:: Given exercise ::
Print the listing below unchanged, starting with the line that contains "The height and" and continuing through the line that contains "click(48, 259)".

>> Start Records shown

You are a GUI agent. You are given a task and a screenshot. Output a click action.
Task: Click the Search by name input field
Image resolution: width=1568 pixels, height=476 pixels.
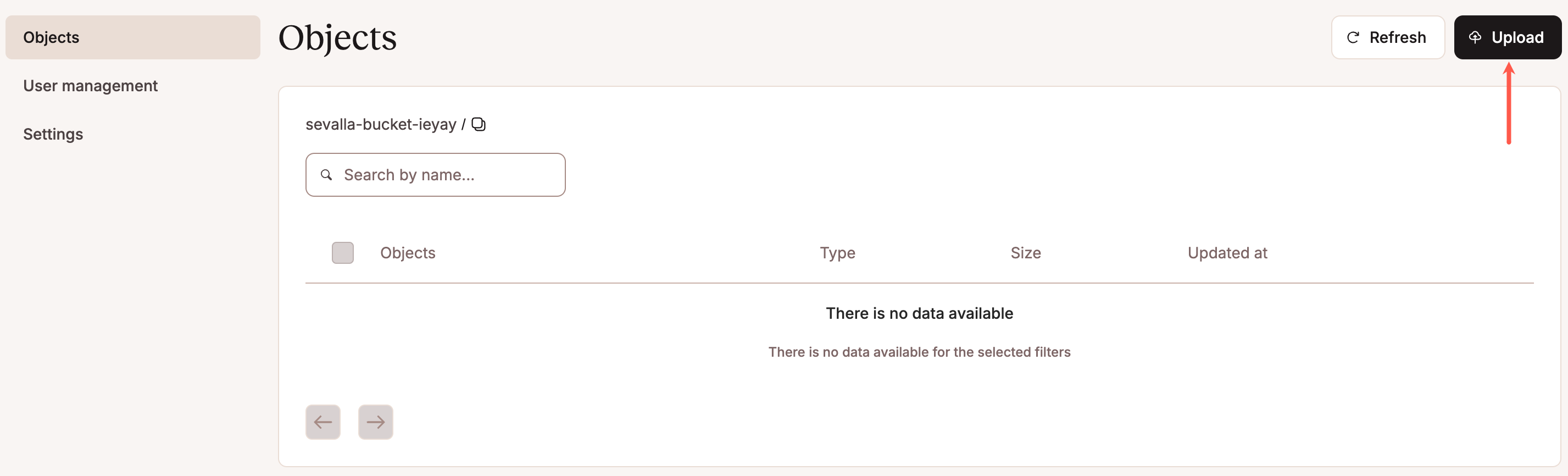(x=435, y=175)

>> End Records shown
>> Start Records shown

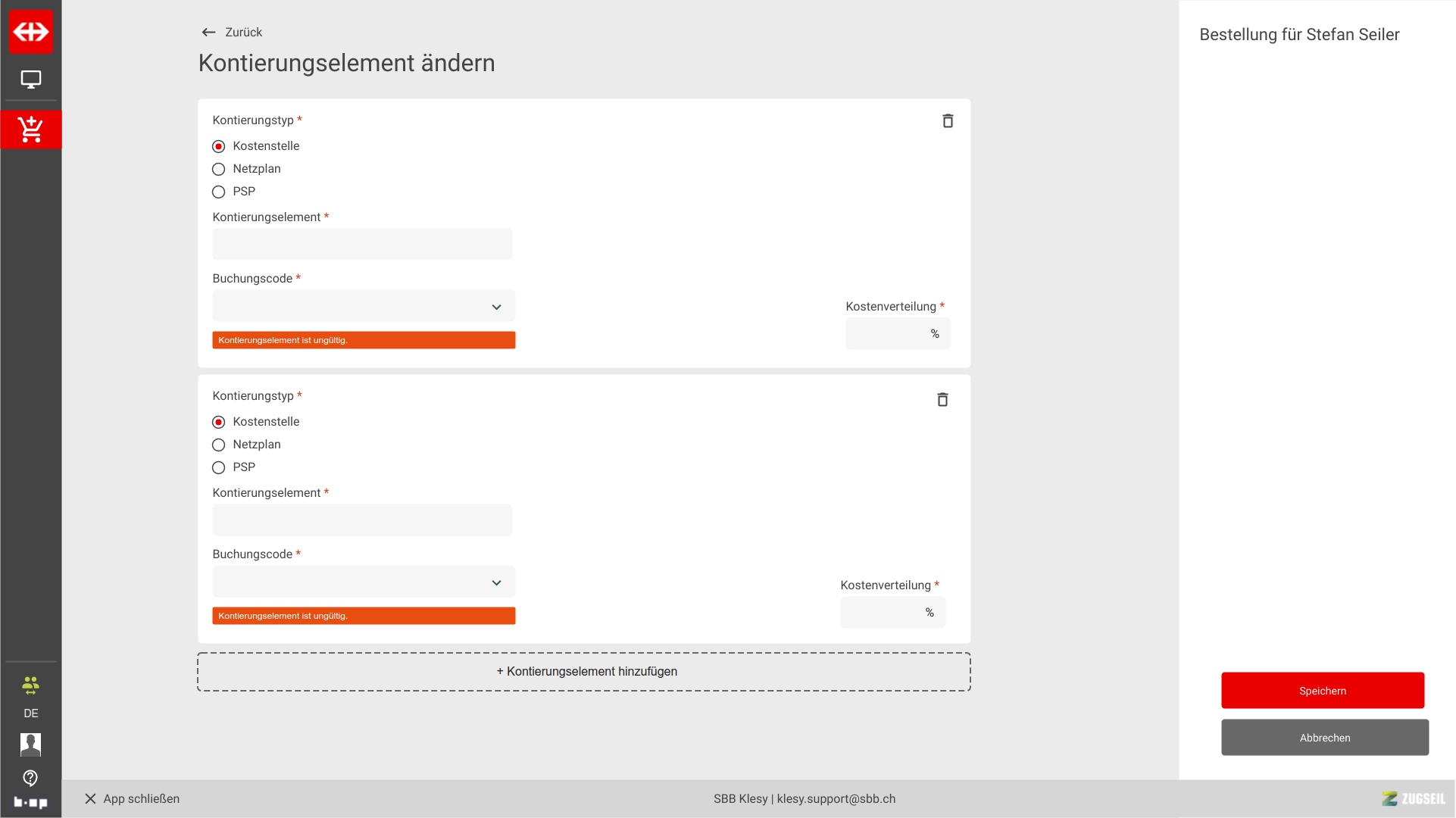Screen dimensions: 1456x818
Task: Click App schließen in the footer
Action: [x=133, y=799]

>> End Records shown
>> Start Records shown

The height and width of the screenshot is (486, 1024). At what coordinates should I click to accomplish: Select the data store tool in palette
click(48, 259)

>> End Records shown

:: Reply to the task ::
The height and width of the screenshot is (486, 1024). At what coordinates should I click to accomplish: Select the data store tool in palette
click(48, 259)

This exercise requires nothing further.